Handgun Control, Inc., however, believes that the Simpson case is proof of the need for more gun control. Since Mrs. Simpson and Mr. Goldman were murdered with a knife, the gun control lesson is not immediately apparent. But HCI argues that since domestic violence is a major public concern right now, Congress should attach to the pending crime bill a law to bar anyone who is the subject of Restraining Order from ever owning a gun.
Restraining Orders, though, are not criminal convictions. A Restraining Order involves no proof of guilt; accordingly, indigent persons have no right to have an attorney appointed in Restraining Order hearings. A Restraining Order does not require any finding that violence has occurred in the past. Rather, a Restraining Order may be issued on the basis that violence might occur in the future.
Quite often, a judge in a divorce case will find that the ex-husband and ex-wife now loathe each other. With the consent of both parties, the judge will enter a restraining order for each ex-spouse to stay away from the other. In many cases, these orders stay in effect forever.
Under current law, a judge who believes that a person in a domestic dispute might misuse a firearm has the authority to order the person to surrender his guns, and not acquire any more.
The gun prohibitionists, however, want to treat a Restraining Order as the equivalent of a violent felony conviction, making the order a lifetime bar to the possession of any firearm--even when a judge has found no reason to put a permanent gun ban in the Restraining Order.
In the short run, turning Restraining Orders into gun confiscation orders will harm domestic violence enforcement. While many men today voluntarily do not contest proposed Restraining Orders, they would use every legal resource to fight a proposed order if the order meant not only staying away from someone they don't like anyway, but also surrendering their guns to the Bureau of Alcohol, Tobacco and Firearms. The resultant legal delays would further clog an already overburdened judicial system.
Second, there really are some men who love their guns more than their ex-wives. After the guns are confiscated, some of these men may become so angry that they seek out and beat up their former spouses.
Law enforcement will also be hampered by an increasing number of false domestic violence claims. Just as false claims of child abuse are now routine in custody battles, false claims of domestic violence will be used against gun collectors by vindictive ex-spouses.
In the long run, more women will be killed. Even after men have been convicted of domestic violence, many women continue to live with them, as Nicole Simpson did after O.J. Simpson's misdemeanor conviction. If the gun prohibition lobby succeeds in taking guns out of such homes, the result will benefit abusive males. Quite often, abused women end up using their abuser's gun to shoot him in lawful self-defense.
Tulane University sociologist James D. Wright explains that in domestic violence shootings, "the more common pattern is for wives to shoot their husbands. Proportionately, men kill their women by other means, more brutal means, more degrading means. To deny the [abused] woman the right to own the firearm is in some sense to guarantee in perpetuity to her husband the right to beat her at will."

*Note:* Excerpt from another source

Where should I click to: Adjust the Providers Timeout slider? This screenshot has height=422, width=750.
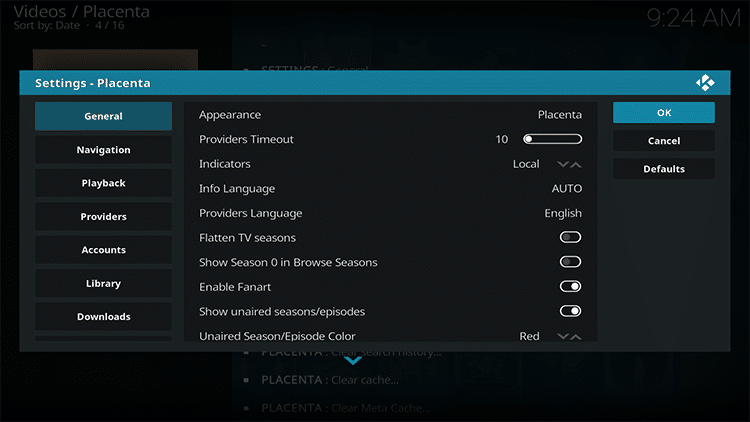tap(552, 139)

When an abused wife grabs her husband's revolver from the bedside table, and, as he is about to inflict another beating that will send her to the hospital, shoots him dead, the gun prohibition lobby calls it "tragic domestic homicide" that was "caused" by a gun. A more accurate description would be legitimate self-defense against a violent predator.
In the last 15 years, the number of women choosing to own guns for self-defense has surged. Men and women are now equally likely to own firearms for protection. Perhaps that is one reason why the domestic homicide rate in the last 15 years has fallen by one-third, from 1.7 per 100,000 population to 1.1.
The gun prohibition lobbies advise crime victims to give the criminals what they want, and to rely on the police for protection, or to get a dog. Reliance on such advice is one of the reasons that Nicole Simpson and Ronald Goldman are dead. (Nicole Simpson's big Akita did nothing except lead a neighbor to her dead body.)
California law already admits that the police cannot protect every domestic violence victim. Accordingly, the California Penal Code specifies that any person who "reasonably believes" that he or she is "in grave danger because of circumstances forming the basis of a current restraining order issued by a court" may carry a handgun for protection--without need to obtain a special permit from the government.
While the gun prohibition lobbies insist the women should trust the government to protect them, every day more and more women are taking responsibility for protecting themselves. Without delay, every state in the nation should modify its handgun carry laws so that, in a world where the government fails to protect victims, the victims can choose to legally carry their own means of self-protection.
Paxton Quigley is the author of Armed and Female; Dave Kopel is Research Director of the Independence Institute, a think-tank in Denver.